■ Your assignment ■
There is material below. Print exactly the lines starting at the line with "Browse to Base Mesh asset in content" and ending at the line with "1856x928 pixels.", ends included, and no others.

━━━ Exercise data

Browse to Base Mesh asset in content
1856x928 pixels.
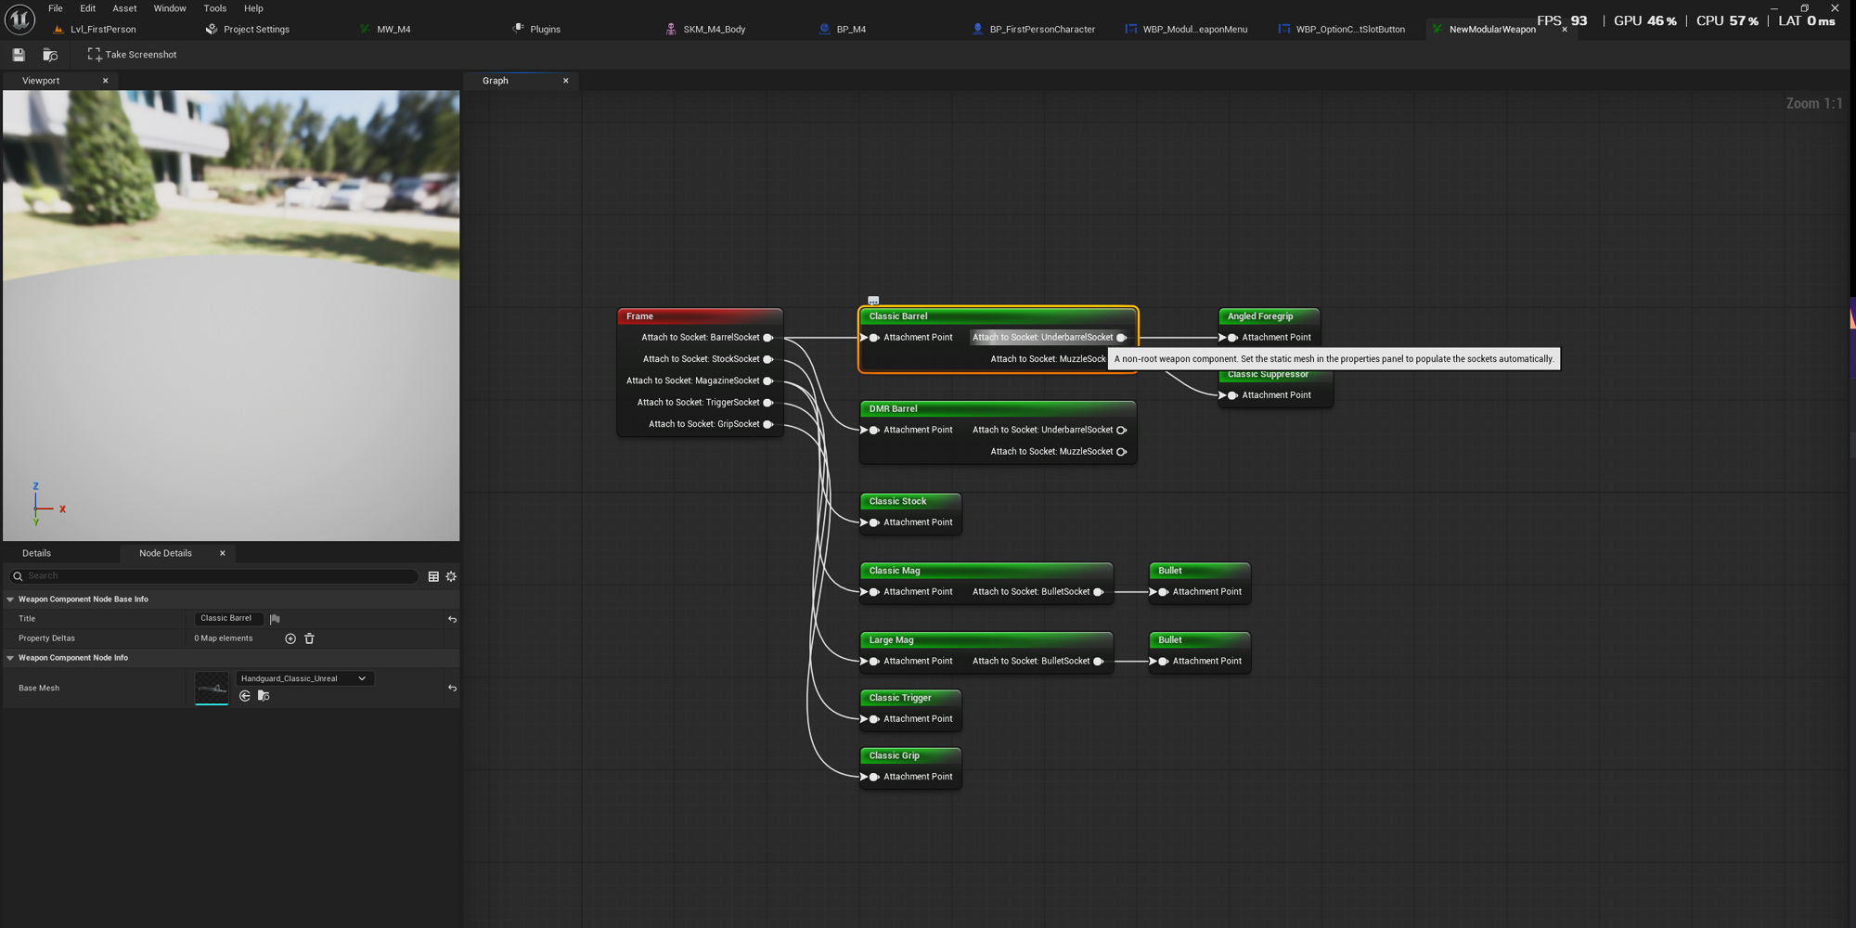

━━━━━━
━━━ Exercise data

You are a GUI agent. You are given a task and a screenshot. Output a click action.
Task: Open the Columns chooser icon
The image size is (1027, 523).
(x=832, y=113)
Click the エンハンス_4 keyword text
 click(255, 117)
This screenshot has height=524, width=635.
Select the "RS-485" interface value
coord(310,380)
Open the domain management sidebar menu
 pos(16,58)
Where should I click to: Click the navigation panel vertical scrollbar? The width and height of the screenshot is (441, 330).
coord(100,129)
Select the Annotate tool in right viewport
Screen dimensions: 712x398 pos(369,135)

━━━━━━

■ Output of the task ■
Browse to Base Mesh asset in content
1856x928 pixels.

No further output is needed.